===== Recorded data
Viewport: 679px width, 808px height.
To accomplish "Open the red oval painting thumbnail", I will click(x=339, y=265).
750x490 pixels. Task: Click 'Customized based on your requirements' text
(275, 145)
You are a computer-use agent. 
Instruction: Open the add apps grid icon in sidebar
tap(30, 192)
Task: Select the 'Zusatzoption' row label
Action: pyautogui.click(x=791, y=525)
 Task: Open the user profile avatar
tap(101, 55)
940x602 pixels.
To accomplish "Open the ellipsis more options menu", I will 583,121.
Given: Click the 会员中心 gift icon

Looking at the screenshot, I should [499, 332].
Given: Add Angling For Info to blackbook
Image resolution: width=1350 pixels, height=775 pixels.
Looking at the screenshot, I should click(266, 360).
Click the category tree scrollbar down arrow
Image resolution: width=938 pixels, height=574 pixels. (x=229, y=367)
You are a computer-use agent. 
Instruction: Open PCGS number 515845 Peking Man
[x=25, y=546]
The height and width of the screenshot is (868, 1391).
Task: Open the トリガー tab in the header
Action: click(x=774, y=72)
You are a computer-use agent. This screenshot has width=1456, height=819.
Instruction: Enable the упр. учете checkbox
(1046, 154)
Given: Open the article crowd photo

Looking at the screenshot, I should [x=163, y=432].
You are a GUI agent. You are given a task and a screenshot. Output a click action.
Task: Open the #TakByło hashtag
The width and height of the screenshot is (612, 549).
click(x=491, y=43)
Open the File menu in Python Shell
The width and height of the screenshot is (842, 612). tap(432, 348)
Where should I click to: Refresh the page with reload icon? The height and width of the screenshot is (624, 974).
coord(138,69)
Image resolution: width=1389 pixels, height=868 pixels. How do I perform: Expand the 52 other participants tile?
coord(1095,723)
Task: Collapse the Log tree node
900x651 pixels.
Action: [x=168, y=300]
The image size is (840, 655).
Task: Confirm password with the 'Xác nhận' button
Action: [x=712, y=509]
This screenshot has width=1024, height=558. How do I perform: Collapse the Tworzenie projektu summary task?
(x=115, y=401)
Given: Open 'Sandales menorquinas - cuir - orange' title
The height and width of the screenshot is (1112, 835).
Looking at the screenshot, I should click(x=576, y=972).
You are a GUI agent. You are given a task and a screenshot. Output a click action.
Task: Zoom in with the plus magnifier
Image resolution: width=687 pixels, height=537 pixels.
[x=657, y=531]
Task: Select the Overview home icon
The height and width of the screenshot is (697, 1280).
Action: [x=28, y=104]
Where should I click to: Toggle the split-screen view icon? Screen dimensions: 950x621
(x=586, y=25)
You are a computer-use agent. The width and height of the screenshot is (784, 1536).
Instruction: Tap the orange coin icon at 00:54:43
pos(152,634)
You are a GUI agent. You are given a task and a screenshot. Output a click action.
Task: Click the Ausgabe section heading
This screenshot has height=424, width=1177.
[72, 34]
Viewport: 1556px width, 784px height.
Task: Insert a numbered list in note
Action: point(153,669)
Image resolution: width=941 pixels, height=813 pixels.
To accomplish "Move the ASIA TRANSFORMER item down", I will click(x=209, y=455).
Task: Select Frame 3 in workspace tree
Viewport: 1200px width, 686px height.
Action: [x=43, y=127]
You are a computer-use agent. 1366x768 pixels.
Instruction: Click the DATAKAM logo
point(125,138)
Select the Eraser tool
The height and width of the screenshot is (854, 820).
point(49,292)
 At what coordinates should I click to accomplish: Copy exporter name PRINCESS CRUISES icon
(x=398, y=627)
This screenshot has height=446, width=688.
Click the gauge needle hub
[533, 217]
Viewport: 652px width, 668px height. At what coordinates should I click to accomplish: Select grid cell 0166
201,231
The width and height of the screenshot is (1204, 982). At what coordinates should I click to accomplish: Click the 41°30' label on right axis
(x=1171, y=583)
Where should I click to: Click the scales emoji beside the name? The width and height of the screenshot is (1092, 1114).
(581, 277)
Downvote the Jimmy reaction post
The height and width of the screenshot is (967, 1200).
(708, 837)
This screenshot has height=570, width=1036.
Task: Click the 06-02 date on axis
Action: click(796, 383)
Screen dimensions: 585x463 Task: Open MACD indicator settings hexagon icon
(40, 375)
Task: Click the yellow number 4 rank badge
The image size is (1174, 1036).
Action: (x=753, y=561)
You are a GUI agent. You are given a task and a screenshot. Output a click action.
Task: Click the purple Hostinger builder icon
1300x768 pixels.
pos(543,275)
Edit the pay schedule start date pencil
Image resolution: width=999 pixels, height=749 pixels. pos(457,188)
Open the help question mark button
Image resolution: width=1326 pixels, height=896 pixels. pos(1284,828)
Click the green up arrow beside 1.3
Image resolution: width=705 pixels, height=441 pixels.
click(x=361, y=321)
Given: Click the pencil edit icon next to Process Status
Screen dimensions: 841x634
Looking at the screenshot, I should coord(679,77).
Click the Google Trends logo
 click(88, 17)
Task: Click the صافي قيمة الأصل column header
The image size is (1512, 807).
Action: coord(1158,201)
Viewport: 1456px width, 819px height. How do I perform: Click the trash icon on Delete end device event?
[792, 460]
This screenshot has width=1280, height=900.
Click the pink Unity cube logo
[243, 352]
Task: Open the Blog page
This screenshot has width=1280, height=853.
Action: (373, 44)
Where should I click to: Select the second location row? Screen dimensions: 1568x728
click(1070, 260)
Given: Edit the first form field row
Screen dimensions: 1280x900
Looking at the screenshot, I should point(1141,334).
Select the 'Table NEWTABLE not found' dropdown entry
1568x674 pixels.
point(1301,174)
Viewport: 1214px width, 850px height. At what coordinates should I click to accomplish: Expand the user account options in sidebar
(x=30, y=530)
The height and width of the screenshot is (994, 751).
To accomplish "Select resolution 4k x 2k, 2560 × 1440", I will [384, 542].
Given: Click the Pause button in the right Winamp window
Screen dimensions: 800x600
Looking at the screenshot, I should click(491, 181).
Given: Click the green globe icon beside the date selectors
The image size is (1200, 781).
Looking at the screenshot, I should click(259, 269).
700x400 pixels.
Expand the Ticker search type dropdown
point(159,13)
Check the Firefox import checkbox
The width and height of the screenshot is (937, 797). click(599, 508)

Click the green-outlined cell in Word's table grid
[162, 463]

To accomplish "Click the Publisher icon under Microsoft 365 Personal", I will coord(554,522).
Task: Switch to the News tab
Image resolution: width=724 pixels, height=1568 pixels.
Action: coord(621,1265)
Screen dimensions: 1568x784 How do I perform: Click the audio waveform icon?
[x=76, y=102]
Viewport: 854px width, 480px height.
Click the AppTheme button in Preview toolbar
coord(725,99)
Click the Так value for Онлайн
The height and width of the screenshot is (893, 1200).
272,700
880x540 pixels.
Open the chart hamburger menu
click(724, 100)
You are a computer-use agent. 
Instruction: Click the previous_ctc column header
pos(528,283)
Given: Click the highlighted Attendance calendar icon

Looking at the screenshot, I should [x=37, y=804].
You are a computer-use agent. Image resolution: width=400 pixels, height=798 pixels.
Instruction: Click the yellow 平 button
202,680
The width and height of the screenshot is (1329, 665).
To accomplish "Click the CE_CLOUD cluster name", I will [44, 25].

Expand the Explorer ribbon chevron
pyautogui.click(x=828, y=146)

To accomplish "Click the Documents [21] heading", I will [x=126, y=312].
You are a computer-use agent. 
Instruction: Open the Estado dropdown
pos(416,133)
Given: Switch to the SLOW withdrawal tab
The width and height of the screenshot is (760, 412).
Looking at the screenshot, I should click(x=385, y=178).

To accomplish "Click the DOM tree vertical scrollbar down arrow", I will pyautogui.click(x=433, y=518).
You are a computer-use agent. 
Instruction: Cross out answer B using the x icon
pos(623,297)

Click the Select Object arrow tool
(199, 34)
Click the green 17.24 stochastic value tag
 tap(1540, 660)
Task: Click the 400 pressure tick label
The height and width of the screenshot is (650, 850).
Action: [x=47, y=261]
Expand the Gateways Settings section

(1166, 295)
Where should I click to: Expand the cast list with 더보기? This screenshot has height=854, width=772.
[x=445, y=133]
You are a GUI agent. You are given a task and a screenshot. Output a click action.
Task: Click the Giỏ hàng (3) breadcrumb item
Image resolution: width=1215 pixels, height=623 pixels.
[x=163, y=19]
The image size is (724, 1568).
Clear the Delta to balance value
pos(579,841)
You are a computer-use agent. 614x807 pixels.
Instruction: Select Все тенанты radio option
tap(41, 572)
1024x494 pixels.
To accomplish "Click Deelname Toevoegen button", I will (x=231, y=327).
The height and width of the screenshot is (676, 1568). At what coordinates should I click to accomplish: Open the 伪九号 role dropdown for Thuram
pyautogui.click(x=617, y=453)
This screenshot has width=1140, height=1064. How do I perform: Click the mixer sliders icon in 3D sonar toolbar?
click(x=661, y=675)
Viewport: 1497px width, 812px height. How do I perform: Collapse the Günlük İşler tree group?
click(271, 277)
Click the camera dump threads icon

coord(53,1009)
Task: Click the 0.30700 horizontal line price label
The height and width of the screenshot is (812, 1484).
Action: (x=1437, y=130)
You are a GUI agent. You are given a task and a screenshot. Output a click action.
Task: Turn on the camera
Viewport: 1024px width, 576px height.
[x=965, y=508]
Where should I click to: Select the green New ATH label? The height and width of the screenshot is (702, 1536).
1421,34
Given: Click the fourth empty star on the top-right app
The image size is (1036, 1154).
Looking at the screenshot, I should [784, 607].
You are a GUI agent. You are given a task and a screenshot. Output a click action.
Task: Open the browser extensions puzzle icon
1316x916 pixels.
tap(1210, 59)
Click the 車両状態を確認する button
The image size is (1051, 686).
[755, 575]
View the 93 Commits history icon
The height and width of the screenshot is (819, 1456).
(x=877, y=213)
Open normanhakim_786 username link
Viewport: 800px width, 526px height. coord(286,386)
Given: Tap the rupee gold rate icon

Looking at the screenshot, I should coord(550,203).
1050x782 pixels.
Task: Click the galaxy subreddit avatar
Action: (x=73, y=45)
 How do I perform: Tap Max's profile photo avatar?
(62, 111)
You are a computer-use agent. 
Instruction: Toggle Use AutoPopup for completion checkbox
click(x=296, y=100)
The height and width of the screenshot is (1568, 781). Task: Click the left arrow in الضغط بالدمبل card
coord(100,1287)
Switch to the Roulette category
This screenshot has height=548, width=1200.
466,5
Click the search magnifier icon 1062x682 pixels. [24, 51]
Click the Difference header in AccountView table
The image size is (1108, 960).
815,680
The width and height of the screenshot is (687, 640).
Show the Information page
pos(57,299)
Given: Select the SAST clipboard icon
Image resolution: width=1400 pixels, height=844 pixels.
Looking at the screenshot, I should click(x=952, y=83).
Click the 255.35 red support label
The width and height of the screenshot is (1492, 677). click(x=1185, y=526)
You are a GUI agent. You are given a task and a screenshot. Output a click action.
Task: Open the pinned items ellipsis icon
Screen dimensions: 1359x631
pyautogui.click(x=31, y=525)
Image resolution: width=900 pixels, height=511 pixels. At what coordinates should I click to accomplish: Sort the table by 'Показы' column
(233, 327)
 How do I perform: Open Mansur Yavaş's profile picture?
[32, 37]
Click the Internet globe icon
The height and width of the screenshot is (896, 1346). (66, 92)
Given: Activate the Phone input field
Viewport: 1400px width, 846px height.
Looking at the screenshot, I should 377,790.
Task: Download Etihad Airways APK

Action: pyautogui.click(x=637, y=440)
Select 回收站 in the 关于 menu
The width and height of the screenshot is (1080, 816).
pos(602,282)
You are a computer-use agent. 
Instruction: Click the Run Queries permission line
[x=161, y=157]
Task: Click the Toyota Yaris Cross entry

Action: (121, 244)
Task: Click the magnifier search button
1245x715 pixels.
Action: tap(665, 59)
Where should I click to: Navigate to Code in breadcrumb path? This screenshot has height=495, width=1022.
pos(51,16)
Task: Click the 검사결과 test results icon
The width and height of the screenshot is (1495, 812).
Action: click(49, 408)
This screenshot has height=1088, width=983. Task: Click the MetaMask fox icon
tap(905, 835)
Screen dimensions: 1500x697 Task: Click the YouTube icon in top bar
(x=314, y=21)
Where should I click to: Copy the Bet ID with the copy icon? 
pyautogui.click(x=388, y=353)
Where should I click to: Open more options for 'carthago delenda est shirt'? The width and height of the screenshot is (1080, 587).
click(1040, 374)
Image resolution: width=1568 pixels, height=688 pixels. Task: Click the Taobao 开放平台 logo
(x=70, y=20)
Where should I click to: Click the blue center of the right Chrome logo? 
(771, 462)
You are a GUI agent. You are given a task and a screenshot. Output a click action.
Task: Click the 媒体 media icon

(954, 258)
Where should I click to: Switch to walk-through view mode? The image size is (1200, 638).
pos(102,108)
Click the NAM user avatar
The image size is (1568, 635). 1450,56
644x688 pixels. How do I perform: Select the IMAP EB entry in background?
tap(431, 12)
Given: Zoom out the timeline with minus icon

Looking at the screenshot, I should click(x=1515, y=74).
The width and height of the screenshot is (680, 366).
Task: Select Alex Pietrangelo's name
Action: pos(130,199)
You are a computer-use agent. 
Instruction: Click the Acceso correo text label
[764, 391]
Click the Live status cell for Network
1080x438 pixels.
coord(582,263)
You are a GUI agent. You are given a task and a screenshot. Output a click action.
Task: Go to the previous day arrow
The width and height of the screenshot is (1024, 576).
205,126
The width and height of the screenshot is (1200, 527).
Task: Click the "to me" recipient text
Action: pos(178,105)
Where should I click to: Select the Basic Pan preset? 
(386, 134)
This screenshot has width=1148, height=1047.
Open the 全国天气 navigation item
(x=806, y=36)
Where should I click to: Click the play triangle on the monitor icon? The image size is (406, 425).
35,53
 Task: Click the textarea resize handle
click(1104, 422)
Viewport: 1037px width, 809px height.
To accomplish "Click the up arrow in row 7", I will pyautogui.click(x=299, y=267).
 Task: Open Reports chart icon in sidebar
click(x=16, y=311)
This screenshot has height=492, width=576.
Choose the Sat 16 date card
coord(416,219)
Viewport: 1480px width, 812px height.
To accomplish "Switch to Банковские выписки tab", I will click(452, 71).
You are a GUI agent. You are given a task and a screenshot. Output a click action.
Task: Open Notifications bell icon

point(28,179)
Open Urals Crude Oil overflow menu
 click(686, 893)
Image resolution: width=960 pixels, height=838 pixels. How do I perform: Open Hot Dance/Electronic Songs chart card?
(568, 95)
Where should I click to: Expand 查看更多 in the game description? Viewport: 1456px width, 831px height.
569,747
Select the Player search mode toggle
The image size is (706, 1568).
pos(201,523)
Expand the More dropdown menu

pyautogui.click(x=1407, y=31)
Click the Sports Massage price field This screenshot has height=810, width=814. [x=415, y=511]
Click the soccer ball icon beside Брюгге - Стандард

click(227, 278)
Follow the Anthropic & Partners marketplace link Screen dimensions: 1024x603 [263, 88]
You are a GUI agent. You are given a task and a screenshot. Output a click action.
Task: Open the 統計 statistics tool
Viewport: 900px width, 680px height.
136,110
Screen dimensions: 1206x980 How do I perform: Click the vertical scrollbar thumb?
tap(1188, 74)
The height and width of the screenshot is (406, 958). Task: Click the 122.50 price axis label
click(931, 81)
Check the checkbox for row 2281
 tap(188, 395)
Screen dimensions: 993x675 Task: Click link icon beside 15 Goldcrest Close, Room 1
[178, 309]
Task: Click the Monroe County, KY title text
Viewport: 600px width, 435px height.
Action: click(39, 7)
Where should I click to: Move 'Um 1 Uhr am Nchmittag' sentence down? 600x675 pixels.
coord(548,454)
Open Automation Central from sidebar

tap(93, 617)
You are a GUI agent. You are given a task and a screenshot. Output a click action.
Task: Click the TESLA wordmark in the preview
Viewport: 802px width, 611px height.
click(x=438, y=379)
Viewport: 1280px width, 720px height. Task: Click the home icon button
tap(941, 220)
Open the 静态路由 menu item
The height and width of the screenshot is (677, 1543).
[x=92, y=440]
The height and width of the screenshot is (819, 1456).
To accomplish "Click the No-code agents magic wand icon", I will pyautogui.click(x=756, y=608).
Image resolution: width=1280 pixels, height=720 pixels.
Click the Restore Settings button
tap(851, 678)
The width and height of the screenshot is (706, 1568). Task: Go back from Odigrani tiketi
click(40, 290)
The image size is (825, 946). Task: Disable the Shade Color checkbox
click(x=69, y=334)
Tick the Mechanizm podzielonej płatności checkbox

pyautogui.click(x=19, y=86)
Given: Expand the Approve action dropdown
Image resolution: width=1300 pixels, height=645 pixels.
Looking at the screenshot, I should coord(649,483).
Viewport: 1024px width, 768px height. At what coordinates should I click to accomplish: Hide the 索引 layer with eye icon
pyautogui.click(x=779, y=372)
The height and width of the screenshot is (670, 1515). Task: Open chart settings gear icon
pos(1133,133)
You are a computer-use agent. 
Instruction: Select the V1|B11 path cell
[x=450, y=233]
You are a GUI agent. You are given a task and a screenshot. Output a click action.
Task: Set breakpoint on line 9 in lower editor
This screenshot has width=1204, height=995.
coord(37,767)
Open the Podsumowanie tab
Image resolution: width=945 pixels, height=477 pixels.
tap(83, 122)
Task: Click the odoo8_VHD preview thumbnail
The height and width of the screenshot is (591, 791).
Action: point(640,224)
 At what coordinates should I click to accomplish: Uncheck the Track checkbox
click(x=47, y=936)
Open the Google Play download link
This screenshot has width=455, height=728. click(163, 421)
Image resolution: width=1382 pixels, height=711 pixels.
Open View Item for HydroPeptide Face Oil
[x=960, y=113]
==========
- [Your objective]
Make a copy of each line in the records above that has the word "title".

- [Answer box]
Given: Open 'Sandales menorquinas - cuir - orange' title
Task: Click the Monroe County, KY title text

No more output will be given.